The 2014 federal budget is giving craft beer makers a break.
The Conservative government pledged to remove red tape for the beer industry as part of what many called a “do-nothing” budget because it contains many similar moves that cost little.
The Tories said they will modernize standards in the country's Food and Drug Regulations to allow small breweries who use more experimental ingredients to still refer to their product as “beer.”
The budget used the example of the Pump House Brewing Company, which had to delay release of a “blueberry ale” because regulations would not allow both words — "blueberry" and "ale" — to be on the label.
The compositional standards for beer outline the requirements a product must meet to be labelled, packaged or advertised as beer. Brewers had raised concerns that innovation and creativity were being stifled under the existing regulations.
Similarly, Rickard’s had to delay the release of a nutmeg-spiced brew because the addition of a spice meant that it could no longer be called a “beer,” which led to delays and added costs for the brewery.

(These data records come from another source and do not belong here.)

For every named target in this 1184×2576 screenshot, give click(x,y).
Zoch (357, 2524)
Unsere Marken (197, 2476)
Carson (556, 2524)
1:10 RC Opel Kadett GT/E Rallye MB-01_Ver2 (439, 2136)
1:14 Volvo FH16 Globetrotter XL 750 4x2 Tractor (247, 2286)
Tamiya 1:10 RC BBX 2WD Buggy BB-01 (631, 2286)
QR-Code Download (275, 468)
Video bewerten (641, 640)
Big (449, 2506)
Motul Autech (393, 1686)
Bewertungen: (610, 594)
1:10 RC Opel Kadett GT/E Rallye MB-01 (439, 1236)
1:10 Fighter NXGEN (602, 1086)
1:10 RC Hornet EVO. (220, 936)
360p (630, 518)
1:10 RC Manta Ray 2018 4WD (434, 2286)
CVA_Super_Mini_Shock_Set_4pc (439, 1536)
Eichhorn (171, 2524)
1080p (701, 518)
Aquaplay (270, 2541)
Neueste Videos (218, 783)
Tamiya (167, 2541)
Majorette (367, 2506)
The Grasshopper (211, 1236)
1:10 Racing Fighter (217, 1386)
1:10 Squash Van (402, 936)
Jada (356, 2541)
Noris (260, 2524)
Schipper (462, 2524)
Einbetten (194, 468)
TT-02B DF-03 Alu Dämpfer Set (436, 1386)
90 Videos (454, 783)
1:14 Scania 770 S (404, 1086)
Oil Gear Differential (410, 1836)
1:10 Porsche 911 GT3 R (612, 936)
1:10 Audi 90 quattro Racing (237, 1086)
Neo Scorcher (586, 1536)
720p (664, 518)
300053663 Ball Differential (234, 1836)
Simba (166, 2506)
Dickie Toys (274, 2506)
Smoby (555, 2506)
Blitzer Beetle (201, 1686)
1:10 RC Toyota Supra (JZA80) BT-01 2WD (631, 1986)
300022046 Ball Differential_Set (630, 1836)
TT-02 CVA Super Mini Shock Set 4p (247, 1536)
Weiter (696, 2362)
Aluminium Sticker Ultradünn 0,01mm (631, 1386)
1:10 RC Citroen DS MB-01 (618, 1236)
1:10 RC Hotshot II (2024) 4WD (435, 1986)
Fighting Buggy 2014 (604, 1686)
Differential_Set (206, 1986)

The government promised to develop a plan that would also modernize other similar “compositional standards,” for other food and beverages, saying that some are not “keeping pace with industry innovation and changing markets.”
“Creativity and innovation in the development of products are critical to success in this industry,” the budget said.
“Large and micro brewers alike are always looking to develop unique products that respond to consumers’ evolving tastes. ... To be successful in doing so, they require a modern regulatory environment that can keep pace with innovation.”
The brewing industry contributes more than $14 billion to the economy each year and accounts for 163,000 jobs.